┌─ Supplied passage

Boucher adds that when employees are laid off, coverage often lasts for the rest of the month. If patients inform you of the change immediately, you might be able to get them in to see you before coverage ends, he says.

Help patients get coverage. "Help to get patients signed up with Medicaid or COBRA," Boucher said. "Your billing people can do this through a phone call."

Small practices, however, may not have extra staff to do this work, Foley says. Also, many practices have staff shortages, such as Erachshaw's practice. "I still have to find and train enough staff to get vital signs," Erachshaw said. "I don't have enough people to sign patients up for Medicaid."

Effective Tactics to Collect From Patients

Having many uninsured patients means you have to shift to getting more payments from patients, which is harder to do than getting paid by insurers, Moghadas says. "It really takes a lot of effort to collect this money," she said.

"Most practices are already experienced with patient collections, due to high deductibles," Foley said. "Practices need to identify who is self-pay and what their discount approach is.

"You have to collect at the time of service," Foley adds. "If you wait until after the appointment, the chances of payment drop considerably." If the bill is past due, "tell them about it when they come in for their next appointment," she said. "It's easier to collect a bill face to face."

When patients say they can't pay the bill, ask about their financial hardship. "Find out their household income," Foley said. "Set up a sliding scale in which payments are reduced depending on the patient's income. Health systems do this all the time."

After sending a few bills, Foley says, the next letter to the patient ― the pre-collect letter ― should state that the bill will now go to a collection agency unless it is paid in full. "People worried about their credit rating, such as those buying a house, will pay, but others are willing to let their debt go to a collection agency," she said.

Creating payment plans requires setting a reasonable monthly amount to be paid. "If you set the amount too low, it could take years to pay off," she said. If the amount owed is $500 or less, she recommends setting up three monthly payments, and if it's over $1000, then six monthly payments.

The Future

The road ahead for doctors still seems very bumpy. The reopening of public places is coming in fits and starts, and when the number of COVID-19 cases rises again, patients stay away for a while, Phillips says. "Each temporary spike in COVID cases has a lasting affect on practices," he said. "Patients will disappear for a while afterward."

└─

-- Problems and tasks --
(A) From the passage on collecting payments from patients, copy word for word the text starting with "Having many uninsured" and going on through "discount approach is.".
(B) In the passage on collecting payments from patients, how many monthly payments does Foley recommend when the amount owed is $500 or less?
(C) Extend the article on medical practices and uninsured patients, continuing from its final sentence.

┌─ Record extracts

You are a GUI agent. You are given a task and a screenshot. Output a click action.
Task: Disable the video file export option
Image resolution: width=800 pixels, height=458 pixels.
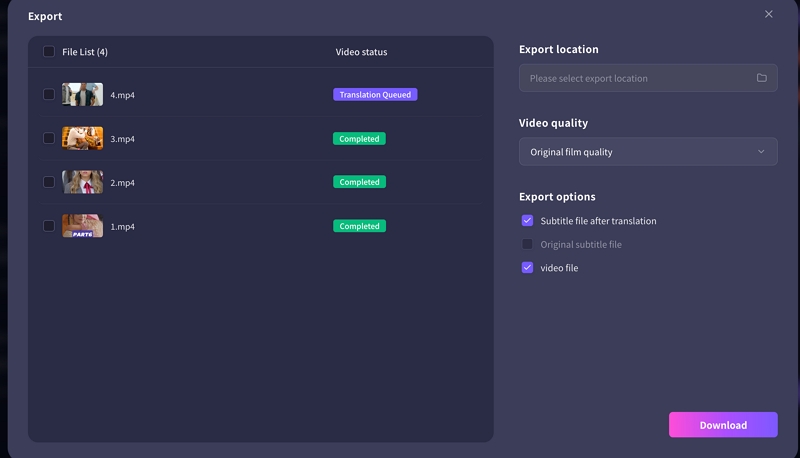click(527, 268)
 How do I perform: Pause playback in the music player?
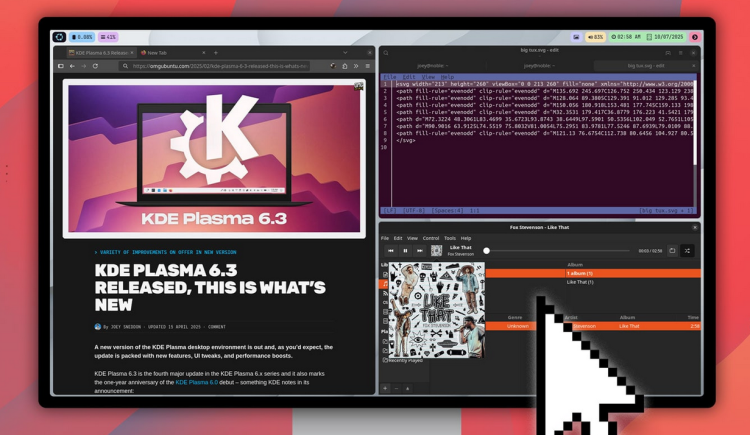coord(405,251)
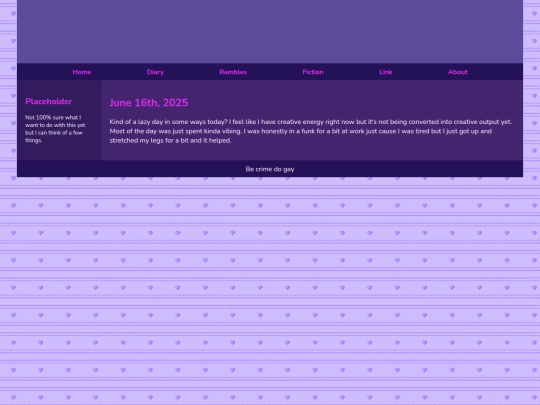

└─

-- Answers per task --
(A)
Having many uninsured patients means you have to shift to getting more payments from patients, which is harder to do than getting paid by insurers, Moghadas says. "It really takes a lot of effort to collect this money," she said.

"Most practices are already experienced with patient collections, due to high deductibles," Foley said. "Practices need to identify who is self-pay and what their discount approach is.

(B) Three monthly payments.

(C)
Philips predicts that because of the epidemic, primary care practices will lose almost $20 billion by the end of the year. If temporary telemedicine payments were removed, the losses could be double that, he says.

When Medicare and other payers drop the current higher payments for telemedicine, as planned, many doctors will be forced to give up telemedicine, predicts La Penna. "At lower or nonexistent reimbursement rates for telemedicine, it would not be worth their while to use it," he said.

Some doctors, however, are doing surprisingly well now that the virus is abating and some restrictions have been lifted in some areas. When surgeries were temporarily banned because of COVID-19, George Waring IV, MD, an ophthalmologist in Mt. Pleasant, South Carolina, lost almost all his patients.

When he reopened in May, he was not sure whether his previous volume of patients would return. Many of his patients undergo Lasik surgery to replace glasses or contact lenses, or they receive advanced lens implants after cataract surgery, both of which are usually not covered by health insurance.

But as it turned out, he's had more visits than at this time last year. Was this the result of pent-up demand for services, as many observers expected after bans on elective surgery are lifted? "No," he said, "it's much more than that."

He has several explanations for the high demand. "Having to wear masks against COVID makes people less comfortable wearing glasses, because they steam up," he said. "Also, people need to avoid putting their hand on their face, which you have to do to insert contact lenses. So they want Lasik.

"Furthermore," he added, "sheltering in place has made some people more contemplative, and they may get a new perspective on life and consider visual self-improvement."